Lec. 11 (supplement): Types of Religious Organization

Church, Sect, & Mystic*

 

 

From Ernst Troeltsch, The Social Teaching of the Christian Churches. Trans. Olive Wyon. University of Chicago Press Phoenix Edition, 1981 [1911]; see esp. vol. I, pp. 328-82 & vol. II, Conclusion

 

  1. Church
    1. organic-body of Christ
    2. a positive taken-for-grantedness
    3. hierarchical, even elitist
    4. role models—saints, priests, teachers
    5. partial willingness to accept the world as it is in hopes
    6. of transforming it

    7. potential for authoritarianism
    8. danger of being coopted by powers of world
    9. can mobilized tremendous resources of resistance
  1. Sect (dominant mode of American Christianity)
    1. voluntary associational style (no organic claim on members)
    2. individual has priority over church, society is secondary
    3. draws a sharp line between members & others
    4. saints & reprobates

    5. anti-elitist, insists on priesthood of all believers
    6. tendency toward legalism
    7. primarily lower income & less educated groups
    8. tempted toward withdrawal from world
    9. fragile organizational structure
    10. emphasis on purity leads to splits
    11. though potentially critical of world, sects often have been
    12. congenial to capitalism

    13. can play into liberal drive to privatize & depoliticize religion
  1. Mystical Type (e.g., Ann Hutchison, Emerson, Thoreau, Whitman)
    1. has become a major form in late 20th cent.
    2. not necessarily mystical in traditional sense
    3. "spiritual" vs. "religious"
    4. rooted in the NT, esp.

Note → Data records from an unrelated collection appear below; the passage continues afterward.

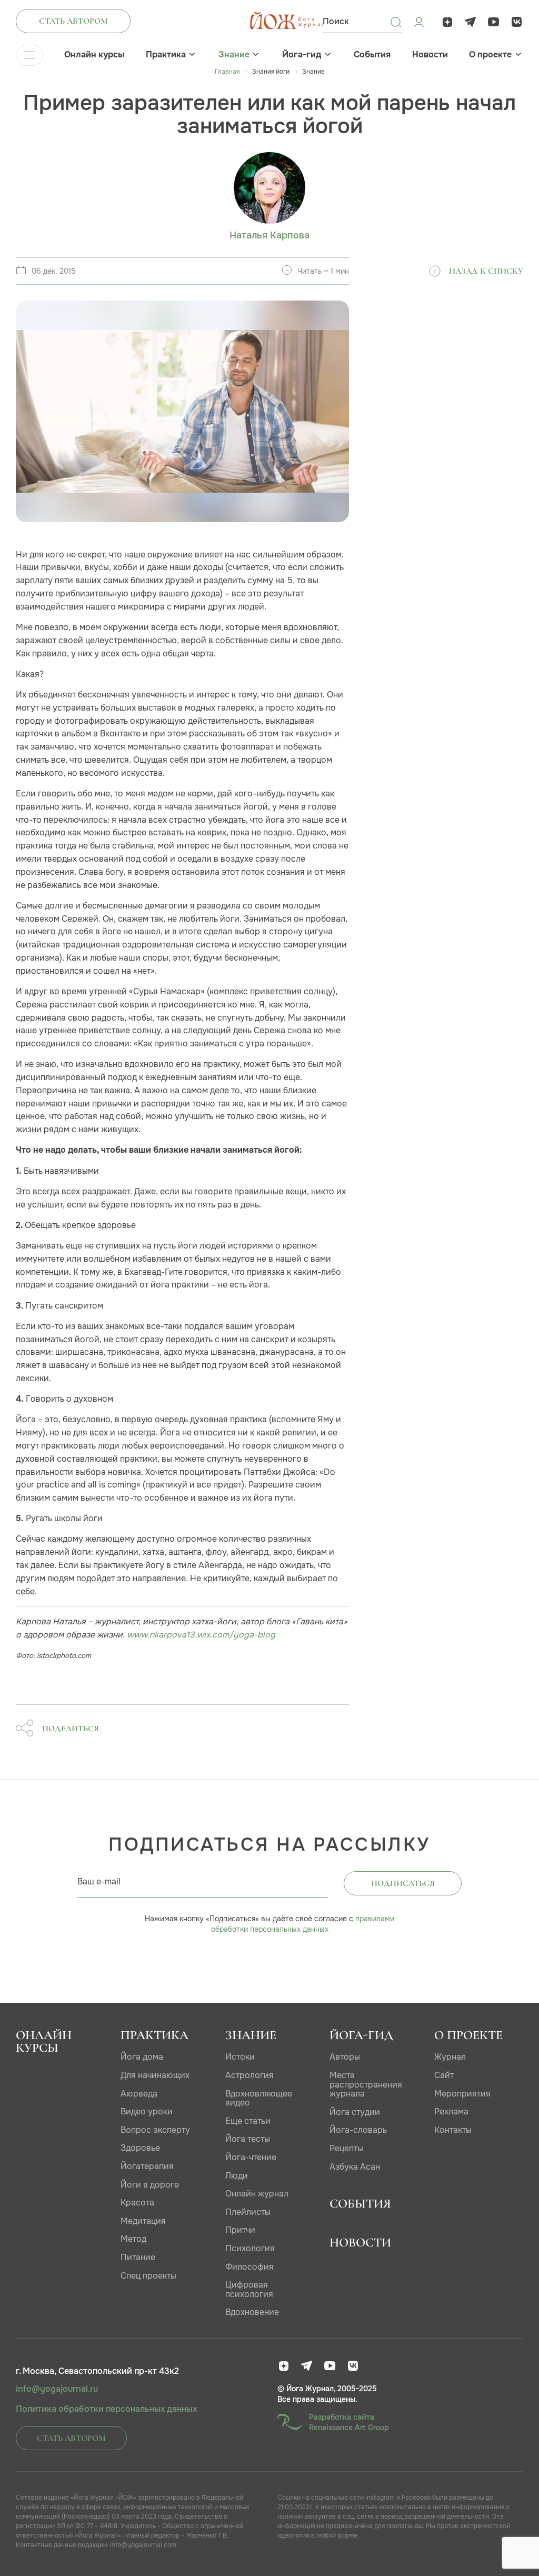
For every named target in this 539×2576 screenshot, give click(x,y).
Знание (233, 55)
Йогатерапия (147, 2166)
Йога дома (142, 2056)
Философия (249, 2266)
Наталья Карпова (269, 235)
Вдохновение (252, 2312)
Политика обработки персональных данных (106, 2409)
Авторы (345, 2056)
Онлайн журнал (256, 2193)
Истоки (240, 2056)
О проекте (490, 55)
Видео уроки (147, 2111)
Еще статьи (248, 2120)
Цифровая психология (249, 2289)
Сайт (444, 2075)
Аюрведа (139, 2093)
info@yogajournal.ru (57, 2389)
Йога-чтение (250, 2157)
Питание (138, 2257)
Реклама (451, 2111)
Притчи (240, 2229)
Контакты (453, 2129)
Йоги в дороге (150, 2184)
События (372, 55)
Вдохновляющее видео (258, 2098)
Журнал (450, 2056)
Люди (236, 2175)
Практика (166, 55)
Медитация (143, 2220)
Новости (430, 55)
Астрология (249, 2075)
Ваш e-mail (99, 1881)
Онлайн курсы (94, 55)
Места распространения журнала (366, 2084)
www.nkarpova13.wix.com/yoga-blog (201, 1634)
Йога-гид (301, 55)
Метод (133, 2238)
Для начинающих (155, 2075)
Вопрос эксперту (155, 2129)
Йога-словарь (358, 2129)
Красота (137, 2202)
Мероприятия (462, 2093)
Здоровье (140, 2147)
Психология (250, 2248)
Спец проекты (148, 2275)
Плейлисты (248, 2212)
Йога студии (355, 2112)
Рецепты (346, 2148)
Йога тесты (247, 2138)
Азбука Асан (355, 2166)
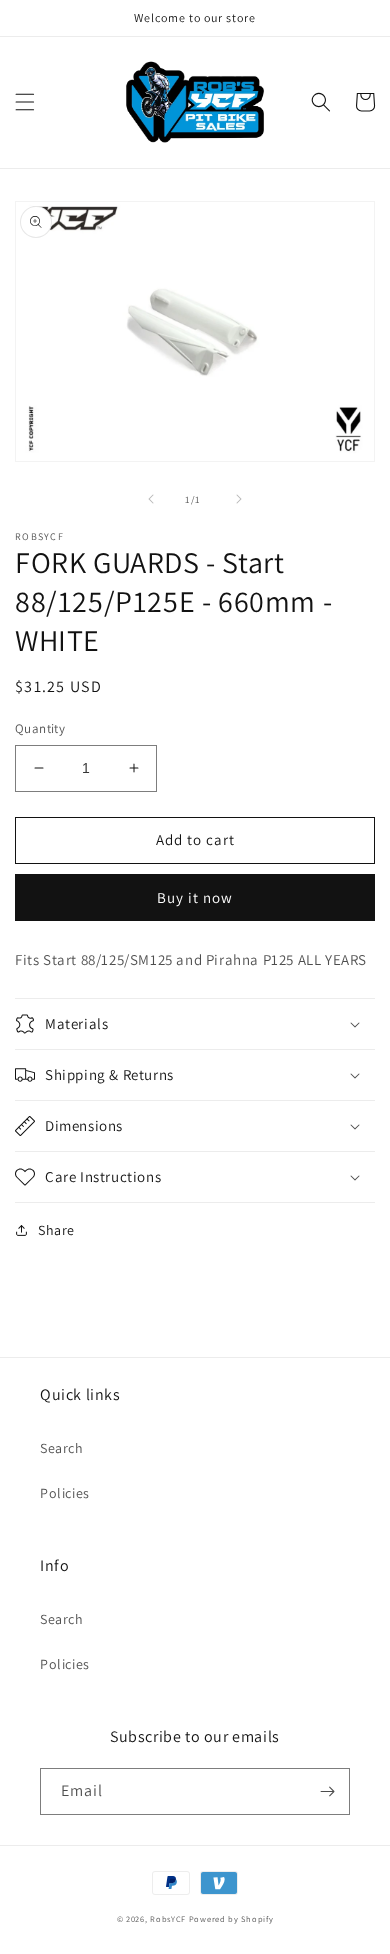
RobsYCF (168, 1918)
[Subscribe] (327, 1791)
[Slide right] (239, 499)
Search (62, 1448)
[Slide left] (151, 499)
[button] (25, 102)
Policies (65, 1493)
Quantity (40, 728)
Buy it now (195, 897)
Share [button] (56, 1230)
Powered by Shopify (231, 1918)
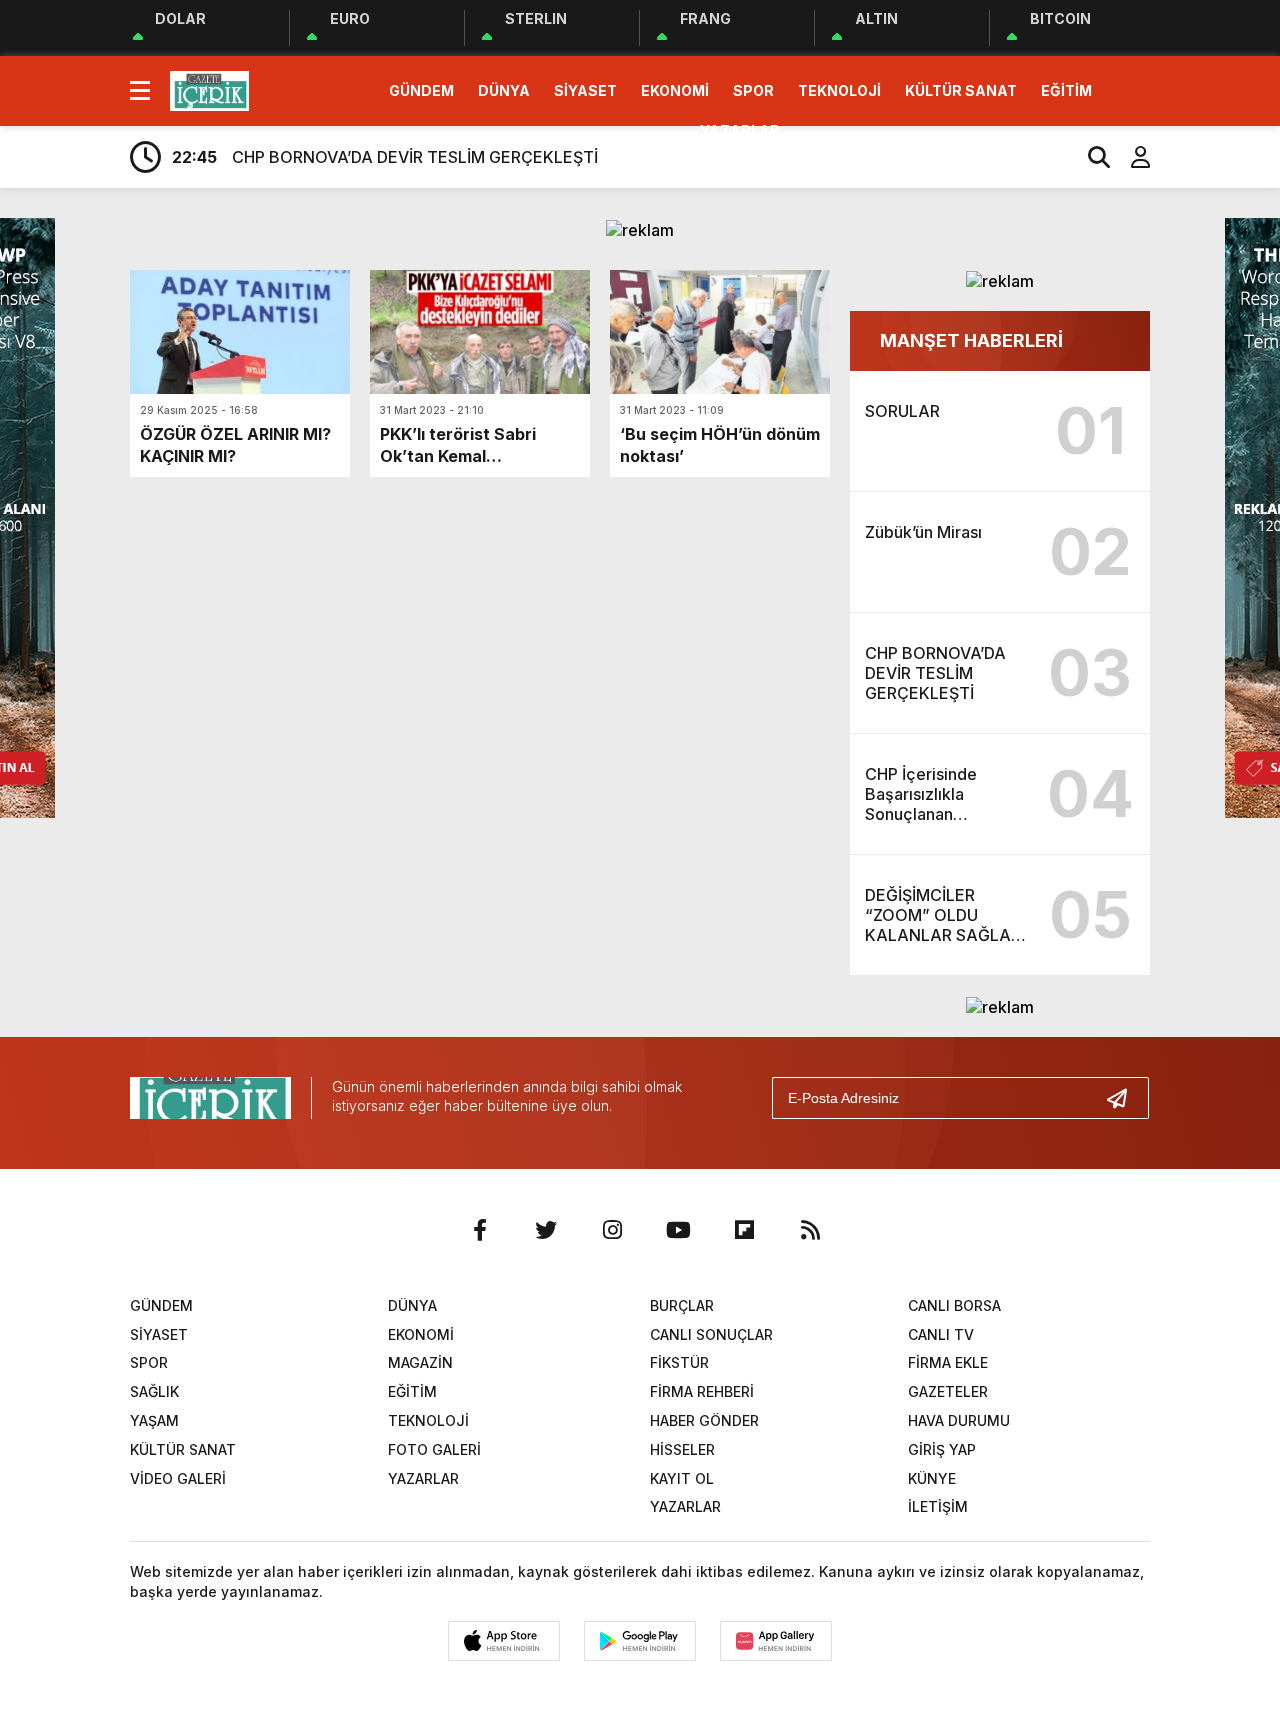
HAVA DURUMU (959, 1420)
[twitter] (546, 1230)
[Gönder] (1125, 1098)
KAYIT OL (682, 1478)
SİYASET (585, 90)
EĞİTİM (1066, 90)
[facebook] (480, 1230)
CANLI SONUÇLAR (711, 1334)
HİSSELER (682, 1449)
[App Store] (504, 1641)
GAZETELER (948, 1391)
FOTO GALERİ (434, 1449)
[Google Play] (640, 1641)
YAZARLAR (740, 130)
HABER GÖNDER (704, 1420)
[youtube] (678, 1230)
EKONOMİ (675, 90)
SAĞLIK (154, 1391)
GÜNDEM (421, 90)
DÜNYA (504, 90)
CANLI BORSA (954, 1305)
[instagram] (612, 1230)
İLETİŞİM (938, 1506)
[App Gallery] (776, 1641)
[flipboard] (744, 1230)
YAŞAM (154, 1420)
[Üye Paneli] (1130, 157)
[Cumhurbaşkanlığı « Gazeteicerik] (209, 89)
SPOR (753, 90)
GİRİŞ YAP (942, 1449)
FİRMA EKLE (948, 1362)
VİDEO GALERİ (178, 1478)
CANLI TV (941, 1334)
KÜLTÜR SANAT (961, 90)
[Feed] (810, 1230)
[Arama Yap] (1090, 157)
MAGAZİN (420, 1362)
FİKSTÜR (679, 1362)
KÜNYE (932, 1478)
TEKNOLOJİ (839, 90)
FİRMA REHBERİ (702, 1391)
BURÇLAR (682, 1305)
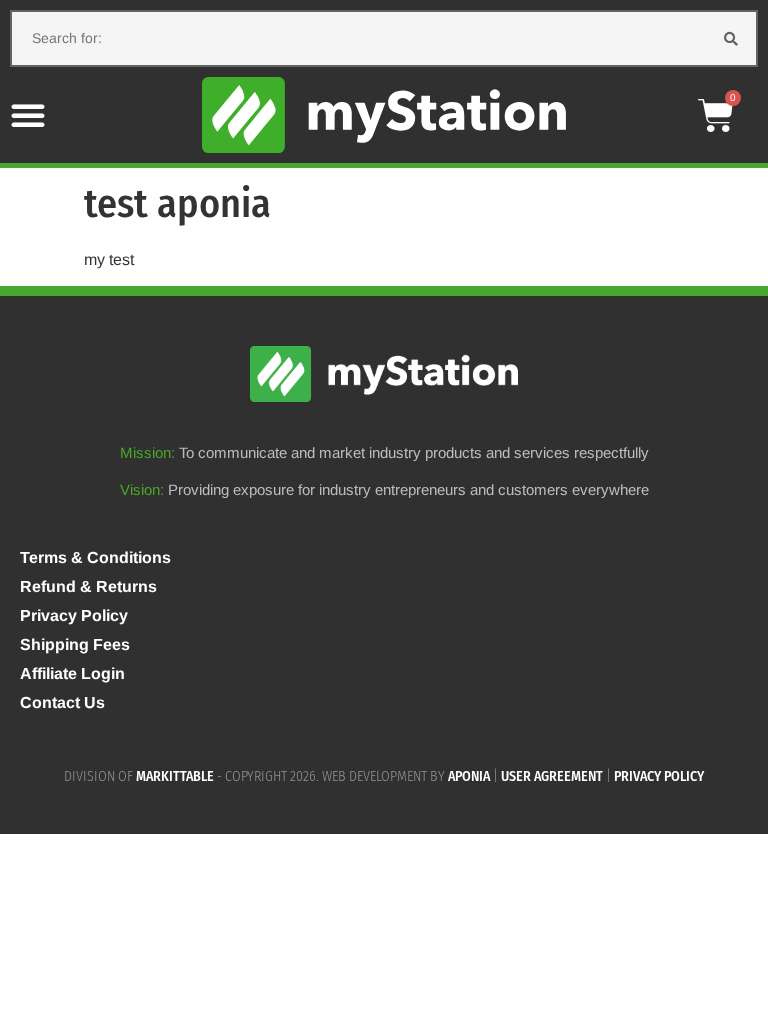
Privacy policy (659, 776)
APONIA (469, 776)
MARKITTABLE (175, 776)
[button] (28, 115)
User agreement (552, 776)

Johannine writings.
    5. radicalizes & almost absolutizes religious individualism of
    6. sect

    7. class appeal opposite that of sect: prosperous & well-educated
    8. lacks social discipline
    9. common among those sitting in conventional pews
    10. many mystic types never go to church

 

*Troeltsch’s typology is obviously biased and makes most sense in the modern Christian West. There are, however, parallels in other religious traditions and not only in the modern West. The point is that if you recognize the limits of this typology it still may illuminate social processes, including non-religious ones such as sectarian-like developments in political organizations.